In the Sekonye community teams of health workers were deployed. House to house education on the prevention and control of cholera was done. Although the community members both young and old were well informed not much behaviour change took place as there was no decrease in the number of cases since 26 March. Posters and pamphlets were distributed to promote awareness.

Health workers did presentation on the proper handling of food and toilet use at funerals. The drinking of ritualistic and purificatory water was discouraged. Members of the community were encouraged to visit the clinic or oral rehydration school as soon as they showed any cholera signs and symptoms.

Case control
At Moria all diarrhoea and vomiting cases were referred to the Evelyn Lekganye clinic. Critical cases were further referred to Mankweng Hospital. Some of the cases of diarrhoea seen at the onsite centre were suspected to be the result of food poisoning as church members did not have proper food storage facilities. These cases were referred to Evelyn Lekganye where they were treated for rehydration and then discharged.

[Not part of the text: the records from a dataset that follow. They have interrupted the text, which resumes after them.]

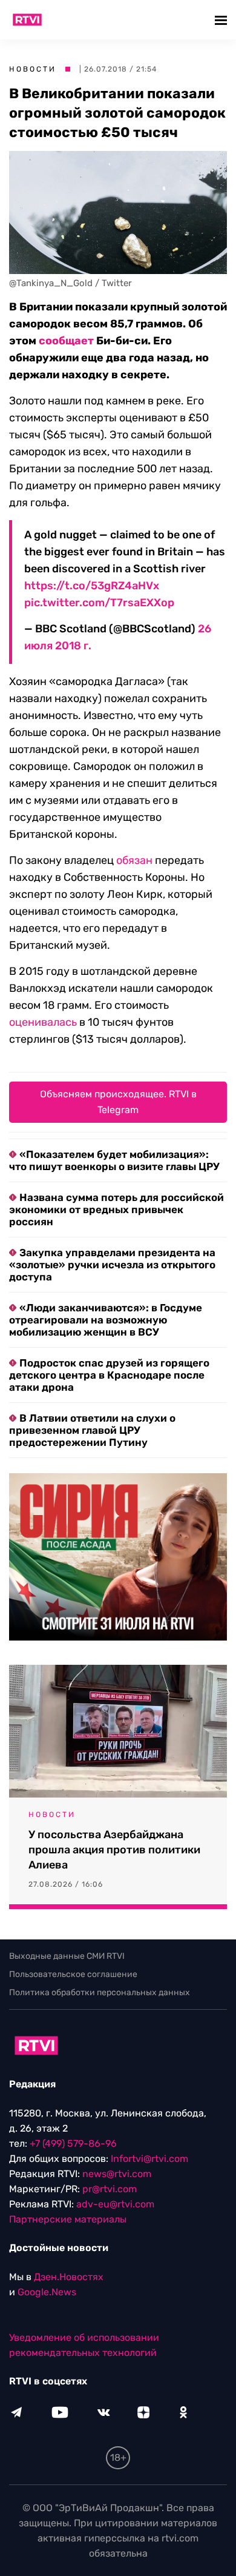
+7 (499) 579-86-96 (73, 2143)
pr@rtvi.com (109, 2189)
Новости (32, 69)
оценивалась (43, 1022)
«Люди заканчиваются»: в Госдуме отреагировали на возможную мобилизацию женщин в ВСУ (105, 1320)
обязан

At the Sekonye community rehydration centre cases were managed through oral rehydration as well as intravenously. Antibiotics were used on a few cases at the beginning of the outbreak.

At both Moria and Sekonye community constant surveillance was done.

Outbreak in Rapetse, Knobel
30 March 2002 seven cases of diarrhoea were reported from Knobel Hospital in Rapetese village.

The principle case was a female that dressed and cleaned a deceased person in Sekonye. These villages are 100 km apart. Antibiotics were used on 5 patients however, it was emphasized that oral rehydration be given except in severe cases. Rectal swabs were taken and based on laboratory tests a cholera outbreak was confirmed.

In Sekonye the source of infection was hard to identify. Personal and environmental hygiene seemed to be the contributing factor especially in affected families. It was further discovered that there were squatters in a nearby village. The area did not have adequate water and sanitation facilities.